**Set task**
Copy out the records from the line with "製品情報 (61, 9)" up to and including the line with "Promotional Terms (357, 711)", character for character. Leave the pictures out of your answer.

******************************

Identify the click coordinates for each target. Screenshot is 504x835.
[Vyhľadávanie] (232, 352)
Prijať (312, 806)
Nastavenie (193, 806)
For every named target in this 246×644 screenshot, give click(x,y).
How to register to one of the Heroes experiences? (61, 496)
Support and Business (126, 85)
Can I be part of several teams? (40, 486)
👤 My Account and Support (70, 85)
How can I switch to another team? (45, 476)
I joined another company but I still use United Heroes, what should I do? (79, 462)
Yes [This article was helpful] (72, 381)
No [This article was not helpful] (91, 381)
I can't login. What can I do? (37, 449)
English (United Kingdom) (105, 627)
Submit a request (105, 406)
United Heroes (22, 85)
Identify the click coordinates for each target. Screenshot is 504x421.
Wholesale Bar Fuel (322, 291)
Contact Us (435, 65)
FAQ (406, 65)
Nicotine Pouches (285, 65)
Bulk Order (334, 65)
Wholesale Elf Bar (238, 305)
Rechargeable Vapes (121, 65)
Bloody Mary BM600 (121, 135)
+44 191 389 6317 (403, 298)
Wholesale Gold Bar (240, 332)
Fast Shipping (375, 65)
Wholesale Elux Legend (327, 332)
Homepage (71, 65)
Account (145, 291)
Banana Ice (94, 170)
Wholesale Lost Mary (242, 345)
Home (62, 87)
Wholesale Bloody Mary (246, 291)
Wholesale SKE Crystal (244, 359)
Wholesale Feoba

******************************

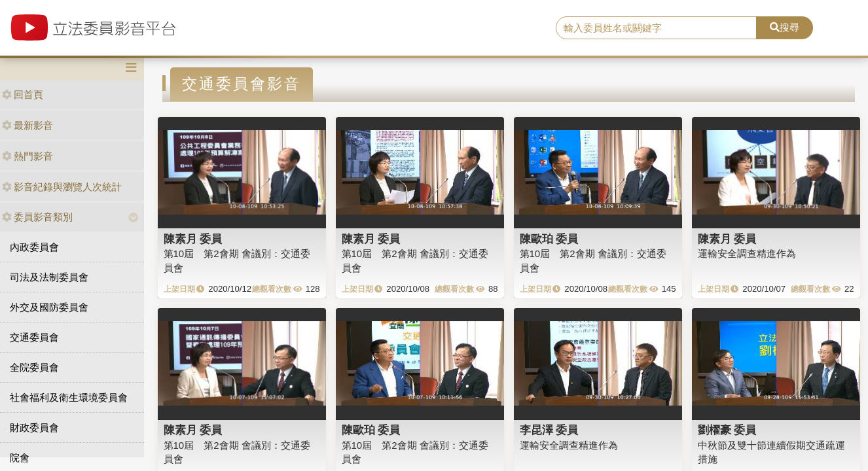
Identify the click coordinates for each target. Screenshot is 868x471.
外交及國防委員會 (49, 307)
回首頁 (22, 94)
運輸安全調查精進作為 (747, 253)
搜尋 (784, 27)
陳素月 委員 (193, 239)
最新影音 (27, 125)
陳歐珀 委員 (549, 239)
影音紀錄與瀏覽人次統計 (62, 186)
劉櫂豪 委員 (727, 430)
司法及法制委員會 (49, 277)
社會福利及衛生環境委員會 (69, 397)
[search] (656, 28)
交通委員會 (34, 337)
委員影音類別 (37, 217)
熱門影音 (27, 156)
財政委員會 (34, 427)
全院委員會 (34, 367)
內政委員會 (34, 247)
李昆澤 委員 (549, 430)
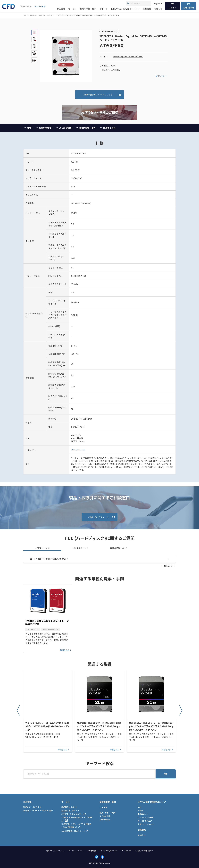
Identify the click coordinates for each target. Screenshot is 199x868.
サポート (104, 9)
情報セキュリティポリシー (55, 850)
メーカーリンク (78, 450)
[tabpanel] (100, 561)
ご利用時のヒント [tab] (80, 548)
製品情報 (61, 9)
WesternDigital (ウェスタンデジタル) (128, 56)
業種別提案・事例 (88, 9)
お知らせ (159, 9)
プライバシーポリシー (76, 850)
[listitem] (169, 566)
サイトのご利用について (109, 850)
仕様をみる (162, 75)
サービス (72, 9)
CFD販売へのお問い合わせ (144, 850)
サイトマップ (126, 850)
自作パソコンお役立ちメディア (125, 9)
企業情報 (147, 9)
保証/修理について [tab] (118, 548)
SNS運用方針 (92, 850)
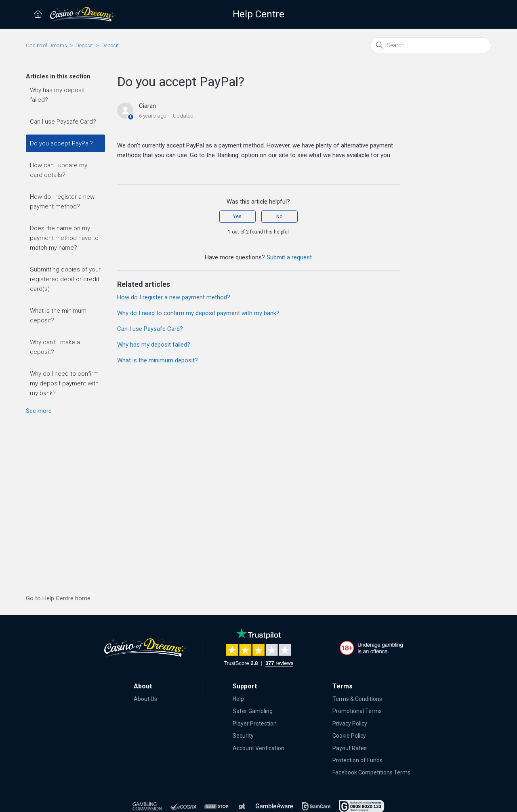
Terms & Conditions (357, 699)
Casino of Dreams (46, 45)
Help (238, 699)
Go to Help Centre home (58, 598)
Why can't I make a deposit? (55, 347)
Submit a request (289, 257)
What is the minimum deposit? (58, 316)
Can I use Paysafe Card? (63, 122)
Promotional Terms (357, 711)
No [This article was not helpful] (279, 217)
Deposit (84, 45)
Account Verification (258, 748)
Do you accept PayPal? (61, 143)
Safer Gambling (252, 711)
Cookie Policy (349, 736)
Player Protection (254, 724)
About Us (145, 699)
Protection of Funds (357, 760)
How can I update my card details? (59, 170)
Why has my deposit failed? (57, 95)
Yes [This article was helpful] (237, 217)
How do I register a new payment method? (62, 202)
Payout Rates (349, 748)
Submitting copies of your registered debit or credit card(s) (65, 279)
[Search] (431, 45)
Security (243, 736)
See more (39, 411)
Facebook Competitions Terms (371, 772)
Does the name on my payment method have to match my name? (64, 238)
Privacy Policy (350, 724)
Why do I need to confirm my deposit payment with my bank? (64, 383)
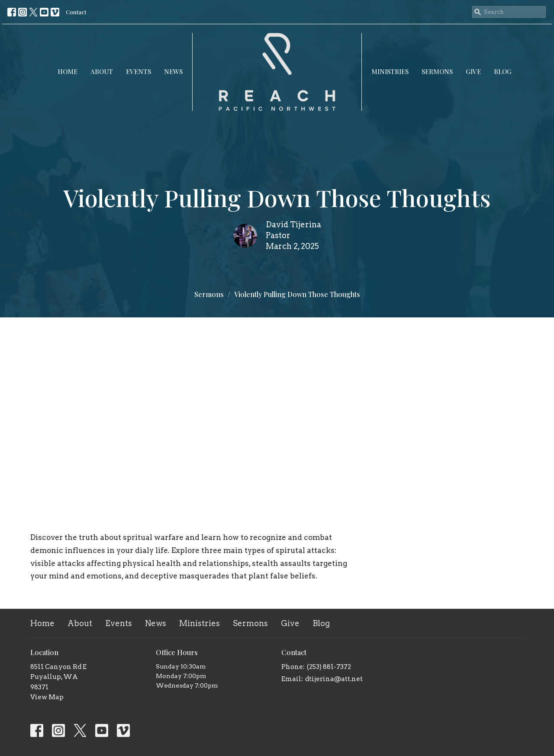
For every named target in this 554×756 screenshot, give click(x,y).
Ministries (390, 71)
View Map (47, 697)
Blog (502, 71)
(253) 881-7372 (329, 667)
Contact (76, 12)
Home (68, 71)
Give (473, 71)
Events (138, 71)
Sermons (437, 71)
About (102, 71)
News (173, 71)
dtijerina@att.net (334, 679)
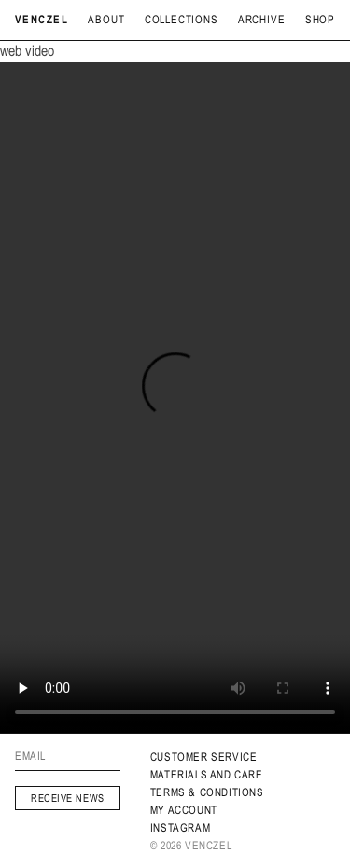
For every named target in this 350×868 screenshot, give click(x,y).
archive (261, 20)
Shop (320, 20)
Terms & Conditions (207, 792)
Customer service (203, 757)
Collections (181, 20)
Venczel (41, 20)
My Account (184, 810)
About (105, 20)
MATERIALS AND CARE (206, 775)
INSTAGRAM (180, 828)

******************************

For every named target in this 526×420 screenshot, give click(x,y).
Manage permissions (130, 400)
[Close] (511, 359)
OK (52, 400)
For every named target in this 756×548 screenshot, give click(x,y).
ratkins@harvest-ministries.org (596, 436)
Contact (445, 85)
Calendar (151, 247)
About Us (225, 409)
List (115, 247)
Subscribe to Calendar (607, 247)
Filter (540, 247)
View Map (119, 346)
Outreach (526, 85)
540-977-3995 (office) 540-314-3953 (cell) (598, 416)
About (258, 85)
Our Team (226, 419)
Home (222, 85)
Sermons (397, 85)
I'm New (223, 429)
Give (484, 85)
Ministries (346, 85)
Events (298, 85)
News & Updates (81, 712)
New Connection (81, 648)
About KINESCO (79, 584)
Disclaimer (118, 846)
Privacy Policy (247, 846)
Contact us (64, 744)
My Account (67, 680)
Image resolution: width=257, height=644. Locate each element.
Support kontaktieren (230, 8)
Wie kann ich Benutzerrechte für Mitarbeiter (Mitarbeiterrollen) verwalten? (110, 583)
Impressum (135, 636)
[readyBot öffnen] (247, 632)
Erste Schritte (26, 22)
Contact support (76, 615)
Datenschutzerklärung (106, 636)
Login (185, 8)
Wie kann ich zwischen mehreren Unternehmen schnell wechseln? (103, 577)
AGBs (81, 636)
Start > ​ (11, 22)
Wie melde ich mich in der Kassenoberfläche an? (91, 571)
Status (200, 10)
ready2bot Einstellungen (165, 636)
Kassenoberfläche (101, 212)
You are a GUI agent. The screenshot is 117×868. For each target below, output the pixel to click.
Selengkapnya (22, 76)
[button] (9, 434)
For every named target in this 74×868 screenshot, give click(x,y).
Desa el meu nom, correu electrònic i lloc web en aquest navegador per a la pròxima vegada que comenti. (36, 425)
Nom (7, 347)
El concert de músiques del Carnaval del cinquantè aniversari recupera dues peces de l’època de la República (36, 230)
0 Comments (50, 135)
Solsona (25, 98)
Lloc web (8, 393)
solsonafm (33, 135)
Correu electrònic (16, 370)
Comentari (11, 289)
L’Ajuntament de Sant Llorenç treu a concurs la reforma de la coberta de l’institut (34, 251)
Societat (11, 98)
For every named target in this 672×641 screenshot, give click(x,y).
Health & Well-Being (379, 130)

******************************

**Response to the task**
製品情報 (61, 9)
WesternDigital (ウェスタンデジタル) (128, 56)
業種別提案・事例 (88, 9)
お知らせ (159, 9)
プライバシーポリシー (76, 850)
[listitem] (169, 566)
サイトのご利用について (109, 850)
仕様をみる (162, 75)
サービス (72, 9)
CFD販売へのお問い合わせ (144, 850)
サイトマップ (126, 850)
自作パソコンお役立ちメディア (125, 9)
企業情報 (147, 9)
保証/修理について [tab] (118, 548)
SNS運用方針 (92, 850)
Terms & Conditions (357, 699)
Casino of Dreams (46, 45)
Help (238, 699)
Go to Help Centre home (58, 598)
Why can't I make a deposit? (55, 347)
Submit a request (289, 257)
What is the minimum deposit? (58, 316)
Can I use Paysafe Card? (63, 122)
Promotional Terms (357, 711)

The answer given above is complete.